Covid-19, Grief & Loss
Are you going through Grief & Loss? Is it a new loss? With all of us coping with Covid for a year now, we have all experienced loss to some degree or another. Loss of gathering has impacted everyone.
People going through the upheaval of grieving the loss of a loved one, brings along a very painful loss and naturally will have many lows of emotional reactions. Over 500,000 Americans have been lost to Covid. So many families have impacted.
Everyone’s grief response to loss is different and and if their has been previous loss than the current loss reaction is even more compounded. Each person’s grief is as unique as each individual.
If we are lucky to live long enough, all of us will go through the process of grieving the loss of someone who we love deeply at some point. It’s important to know our reactions to grief are normal for the loss we have endured.
There are 5 reactions to loss we can typically expect to be going through, when we go through the process of grieving. The 5th reaction to grief is acceptance.
Finding acceptance may be just having more good days than bad ones. As we begin to live again and enjoy our life, we often feel that in doing so, when we have lost someone, we are betraying our loved one.
We can never replace what has been lost, but we can make new connections, new meaningful relationships, new inter-dependencies.

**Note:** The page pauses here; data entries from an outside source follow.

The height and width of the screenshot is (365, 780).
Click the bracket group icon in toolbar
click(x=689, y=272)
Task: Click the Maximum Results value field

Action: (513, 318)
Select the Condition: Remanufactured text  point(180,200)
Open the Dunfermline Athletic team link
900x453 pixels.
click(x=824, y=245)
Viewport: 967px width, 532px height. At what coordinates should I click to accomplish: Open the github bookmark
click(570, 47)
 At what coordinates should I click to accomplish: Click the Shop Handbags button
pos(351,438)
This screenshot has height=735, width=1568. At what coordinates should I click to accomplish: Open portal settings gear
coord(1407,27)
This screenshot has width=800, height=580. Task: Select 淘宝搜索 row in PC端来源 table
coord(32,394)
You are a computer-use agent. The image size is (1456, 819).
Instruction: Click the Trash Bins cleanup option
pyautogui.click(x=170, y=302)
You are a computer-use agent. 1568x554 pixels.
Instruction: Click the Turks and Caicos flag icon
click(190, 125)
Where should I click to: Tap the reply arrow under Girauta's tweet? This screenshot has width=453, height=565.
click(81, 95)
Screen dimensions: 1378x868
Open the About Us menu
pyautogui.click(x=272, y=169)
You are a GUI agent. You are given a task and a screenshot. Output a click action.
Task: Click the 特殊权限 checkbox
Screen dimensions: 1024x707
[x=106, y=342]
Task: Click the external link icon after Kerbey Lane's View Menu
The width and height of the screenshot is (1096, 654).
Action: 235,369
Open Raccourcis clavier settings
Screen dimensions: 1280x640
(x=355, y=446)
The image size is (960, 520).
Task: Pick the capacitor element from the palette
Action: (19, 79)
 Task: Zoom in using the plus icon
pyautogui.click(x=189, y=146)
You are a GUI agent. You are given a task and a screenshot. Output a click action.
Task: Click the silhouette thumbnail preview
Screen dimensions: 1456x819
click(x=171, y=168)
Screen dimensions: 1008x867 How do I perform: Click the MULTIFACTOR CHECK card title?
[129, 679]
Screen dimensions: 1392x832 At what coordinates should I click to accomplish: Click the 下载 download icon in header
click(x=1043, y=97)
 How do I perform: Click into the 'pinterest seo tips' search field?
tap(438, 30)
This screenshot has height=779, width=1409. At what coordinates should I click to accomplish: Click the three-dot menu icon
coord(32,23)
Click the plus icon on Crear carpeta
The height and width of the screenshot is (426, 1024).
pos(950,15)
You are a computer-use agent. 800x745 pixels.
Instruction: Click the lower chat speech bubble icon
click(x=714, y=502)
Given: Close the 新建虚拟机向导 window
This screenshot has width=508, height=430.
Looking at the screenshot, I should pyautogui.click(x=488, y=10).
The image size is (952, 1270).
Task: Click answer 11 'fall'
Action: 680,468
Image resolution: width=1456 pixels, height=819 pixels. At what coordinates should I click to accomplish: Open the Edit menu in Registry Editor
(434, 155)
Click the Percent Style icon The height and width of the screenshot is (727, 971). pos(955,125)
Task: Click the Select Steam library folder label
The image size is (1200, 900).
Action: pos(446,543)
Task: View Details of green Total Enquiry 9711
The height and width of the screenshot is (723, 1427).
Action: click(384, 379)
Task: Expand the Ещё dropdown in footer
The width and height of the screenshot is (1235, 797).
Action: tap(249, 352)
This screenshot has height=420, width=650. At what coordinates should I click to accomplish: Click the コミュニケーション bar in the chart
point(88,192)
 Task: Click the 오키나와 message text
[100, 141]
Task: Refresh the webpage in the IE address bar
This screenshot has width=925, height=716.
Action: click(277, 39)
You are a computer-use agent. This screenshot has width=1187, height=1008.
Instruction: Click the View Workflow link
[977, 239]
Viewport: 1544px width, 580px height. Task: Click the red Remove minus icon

Instead of denying our feelings, we listen to our needs; we move, we change, we grow, we evolve. We may start to reach out to others and become involved in their lives. We invest in our friendships and maybe develop new habits, and new normal schedules.
We begin to live again, but we cannot do so until we have given grief its time. If you feel up to it, talking about your loved one helps the grieving process. Processing through grief is especially helpful to work through the grief.
As a counselor I am happy to sit with people as they work through their grief and help them find meaningful way to go forward. It’s a privilege to be of service to people who are hurting.
A good book on Grief is
“On Grief and Grieving: Finding the Meaning of Grief Through the Five Stages of Loss”, written by Grief experts:
Elisabeth Kubler Ross and David Kessler.
P.S. The author David Kessler had mentioned to me that he wished they ( he and Elizabeth) had changed the word “stages” to “reactions” . Because the stages are not neatly packaged.
David Kessler can be found on Facebook as he continues his work in the area of grief. He has also written a new book this past year. Finding Meaning: The Sixth Stage of Grief which is a powerfully wise book.
I wish you well in whatever journey you are on, as our nation and world copes with managing a new normal.